Ce constat ne repose pas uniquement sur une appréciation politique. Il est documenté par l’étude UGent de 2018 sur l’agrandissement d’échelle des zones de police flamandes. Cette étude montre que le conseil de police est souvent perçu par les acteurs locaux comme un organe à faible plus-value stratégique, tandis que le collège de police apparaît comme le véritable lieu de décision et de pilotage.
La réforme part donc d’un constat simple : lorsqu’une structure est peu lisible, peu connue et à faible valeur ajoutée stratégique, il est préférable de clarifier les responsabilités plutôt que de maintenir un niveau institutionnel supplémentaire.
- Ce qui change concrètement
À partir du 1er juillet 2026, les conseils de police seront supprimés. Les compétences actuellement exercées par les conseils de police seront transférées aux collèges de police. Ces derniers seront donc clairement identifiés comme les organes politiques décisionnels des zones de police.
Cette clarification permettra d’éviter les doublons institutionnels et les chevauchements de compétences. Elle permettra également de mieux distinguer les rôles : le collège de police décide, la zone de police exécute, et les conseils communaux exercent leur contrôle démocratique sur les décisions prises.
Dans les zones pluricommunales de grande taille, un bureau restreint du collège de police pourra être mis en place. Ce bureau n’aura pas de compétence décisionnelle propre. Il aura uniquement pour rôle de préparer les réunions, d’assurer le suivi des dossiers et d’améliorer l’efficacité du travail collectif.

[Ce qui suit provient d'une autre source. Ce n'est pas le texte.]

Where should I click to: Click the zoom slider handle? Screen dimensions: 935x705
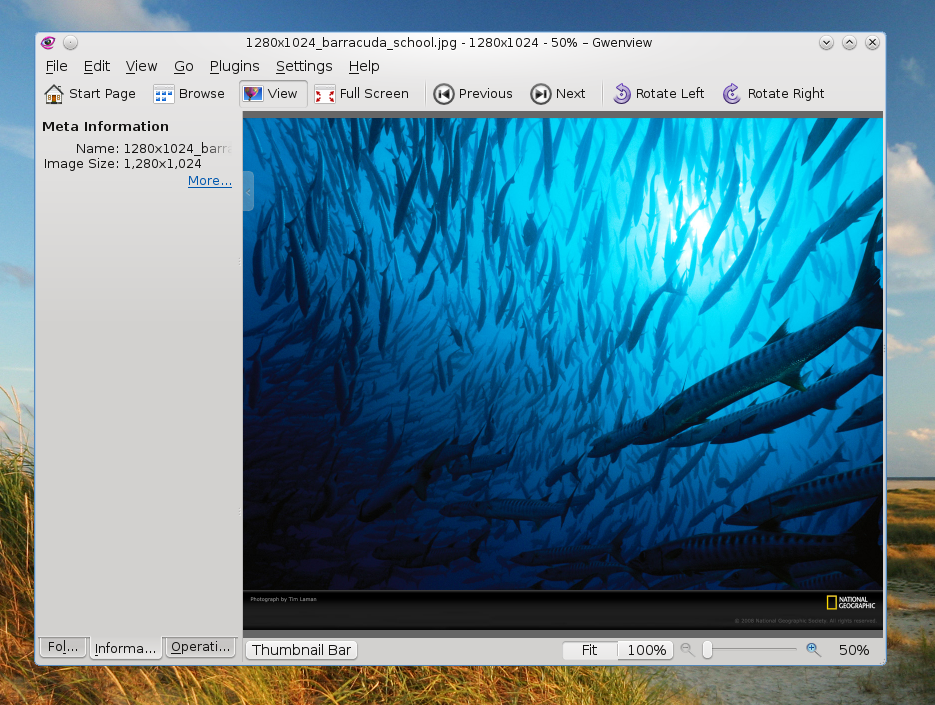[707, 650]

- Pas de perte de contrôle démocratique
Plusieurs mécanismes permettront de garantir la transparence et l’information des conseils communaux :
- Les décisions du collège de police devront être transmises aux conseils communaux, à l’exception des éléments relevant de la protection de la vie privée ;
- Les conseillers communaux disposeront d’un droit d’interpellation écrit et oral. Les réponses seront apportées par l’intermédiaire du bourgmestre, qui assurera le lien entre le collège de police et le conseil communal ;
- Le chef de corps, ou son représentant, présentera chaque année un rapport écrit aux conseils communaux. Ce rapport comprendra des données détaillées par commune, notamment sur les effectifs, les interventions, les patrouilles, l’activité opérationnelle et les délais d’intervention ;
- Le rôle du bourgmestre restera central dans le cycle budgétaire. Il assurera le lien avec le conseil communal pour l’approbation du budget, des modifications budgétaires et des comptes. Le conseil communal ne sera donc pas écarté. Il sera au contraire mieux informé et mieux outillé pour exercer son rôle de contrôle sur les choix posés en matière de sécurité locale.

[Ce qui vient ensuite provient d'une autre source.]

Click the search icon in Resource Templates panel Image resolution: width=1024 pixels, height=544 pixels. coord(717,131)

- Une réforme de bonne gouvernance
Cette réforme s’inscrit dans une logique de bonne gouvernance. Elle vise à supprimer une structure devenue largement formelle, sans affaiblir le contrôle politique. Elle permet de rendre le fonctionnement des zones de police plus lisible, de mieux identifier les responsabilités et de replacer le débat démocratique dans les conseils communaux.
Elle répond également à un objectif de rationalisation des coûts. La suppression des conseils de police représente une économie estimée à environ 2 millions d’euros, principalement liée aux jetons de présence.
Dans un contexte budgétaire contraint pour les pouvoirs locaux, il est cohérent de supprimer un niveau institutionnel dont la plus-value est devenue limitée, tout en renforçant les mécanismes de transparence, d’information et de responsabilité au niveau communal.